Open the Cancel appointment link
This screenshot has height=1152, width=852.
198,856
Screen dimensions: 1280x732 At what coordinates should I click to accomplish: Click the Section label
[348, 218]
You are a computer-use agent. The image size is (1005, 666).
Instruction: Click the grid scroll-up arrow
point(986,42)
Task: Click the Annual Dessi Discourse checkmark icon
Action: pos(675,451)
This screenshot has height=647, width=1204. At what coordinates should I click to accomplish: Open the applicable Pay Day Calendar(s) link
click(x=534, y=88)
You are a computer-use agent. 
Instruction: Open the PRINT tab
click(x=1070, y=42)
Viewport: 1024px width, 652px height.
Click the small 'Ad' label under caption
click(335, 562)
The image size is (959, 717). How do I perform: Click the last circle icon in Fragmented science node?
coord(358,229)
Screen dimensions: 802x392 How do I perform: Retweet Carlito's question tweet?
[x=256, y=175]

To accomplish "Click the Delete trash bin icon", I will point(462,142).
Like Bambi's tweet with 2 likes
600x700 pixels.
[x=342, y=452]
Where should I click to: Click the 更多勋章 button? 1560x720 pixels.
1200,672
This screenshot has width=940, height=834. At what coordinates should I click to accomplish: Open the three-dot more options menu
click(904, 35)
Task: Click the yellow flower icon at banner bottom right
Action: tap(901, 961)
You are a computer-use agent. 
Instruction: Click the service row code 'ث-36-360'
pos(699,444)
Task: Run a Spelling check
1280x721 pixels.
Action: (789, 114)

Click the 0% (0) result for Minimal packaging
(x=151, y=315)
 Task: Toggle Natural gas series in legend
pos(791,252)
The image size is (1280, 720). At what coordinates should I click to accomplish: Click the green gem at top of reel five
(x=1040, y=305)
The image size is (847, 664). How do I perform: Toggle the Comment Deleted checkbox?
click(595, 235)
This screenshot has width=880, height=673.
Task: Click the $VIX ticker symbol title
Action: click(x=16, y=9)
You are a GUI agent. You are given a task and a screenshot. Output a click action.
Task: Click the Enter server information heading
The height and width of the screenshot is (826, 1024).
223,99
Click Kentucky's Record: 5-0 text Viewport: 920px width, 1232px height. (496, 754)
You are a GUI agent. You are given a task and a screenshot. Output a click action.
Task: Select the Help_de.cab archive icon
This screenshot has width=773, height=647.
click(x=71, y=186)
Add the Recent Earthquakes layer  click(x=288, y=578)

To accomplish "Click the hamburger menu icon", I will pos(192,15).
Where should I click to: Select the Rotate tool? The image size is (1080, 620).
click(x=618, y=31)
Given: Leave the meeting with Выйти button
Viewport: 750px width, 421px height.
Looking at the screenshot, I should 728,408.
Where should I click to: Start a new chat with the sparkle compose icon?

_ _ _ _

A complete, exact copy of the material is the expected answer.

▶ [Result of this exercise]:
Open the Cancel appointment link
This screenshot has height=1152, width=852.
198,856
Screen dimensions: 1280x732 At what coordinates should I click to accomplish: Click the Section label
[348, 218]
You are a computer-use agent. The image size is (1005, 666).
Instruction: Click the grid scroll-up arrow
point(986,42)
Task: Click the Annual Dessi Discourse checkmark icon
Action: pos(675,451)
This screenshot has height=647, width=1204. At what coordinates should I click to accomplish: Open the applicable Pay Day Calendar(s) link
click(x=534, y=88)
You are a computer-use agent. 
Instruction: Open the PRINT tab
click(x=1070, y=42)
Viewport: 1024px width, 652px height.
Click the small 'Ad' label under caption
click(335, 562)
The image size is (959, 717). How do I perform: Click the last circle icon in Fragmented science node?
coord(358,229)
Screen dimensions: 802x392 How do I perform: Retweet Carlito's question tweet?
[x=256, y=175]

To accomplish "Click the Delete trash bin icon", I will point(462,142).
Like Bambi's tweet with 2 likes
600x700 pixels.
[x=342, y=452]
Where should I click to: Click the 更多勋章 button? 1560x720 pixels.
1200,672
This screenshot has width=940, height=834. At what coordinates should I click to accomplish: Open the three-dot more options menu
click(904, 35)
Task: Click the yellow flower icon at banner bottom right
Action: tap(901, 961)
You are a computer-use agent. 
Instruction: Click the service row code 'ث-36-360'
pos(699,444)
Task: Run a Spelling check
1280x721 pixels.
Action: (789, 114)

Click the 0% (0) result for Minimal packaging
(x=151, y=315)
 Task: Toggle Natural gas series in legend
pos(791,252)
The image size is (1280, 720). At what coordinates should I click to accomplish: Click the green gem at top of reel five
(x=1040, y=305)
The image size is (847, 664). How do I perform: Toggle the Comment Deleted checkbox?
click(595, 235)
This screenshot has width=880, height=673.
Task: Click the $VIX ticker symbol title
Action: click(x=16, y=9)
You are a GUI agent. You are given a task and a screenshot. Output a click action.
Task: Click the Enter server information heading
The height and width of the screenshot is (826, 1024).
223,99
Click Kentucky's Record: 5-0 text Viewport: 920px width, 1232px height. (496, 754)
You are a GUI agent. You are given a task and a screenshot. Output a click action.
Task: Select the Help_de.cab archive icon
This screenshot has width=773, height=647.
click(x=71, y=186)
Add the Recent Earthquakes layer  click(x=288, y=578)

To accomplish "Click the hamburger menu icon", I will pos(192,15).
Where should I click to: Select the Rotate tool? The image size is (1080, 620).
click(x=618, y=31)
Given: Leave the meeting with Выйти button
Viewport: 750px width, 421px height.
Looking at the screenshot, I should 728,408.
Where should I click to: Start a new chat with the sparkle compose icon?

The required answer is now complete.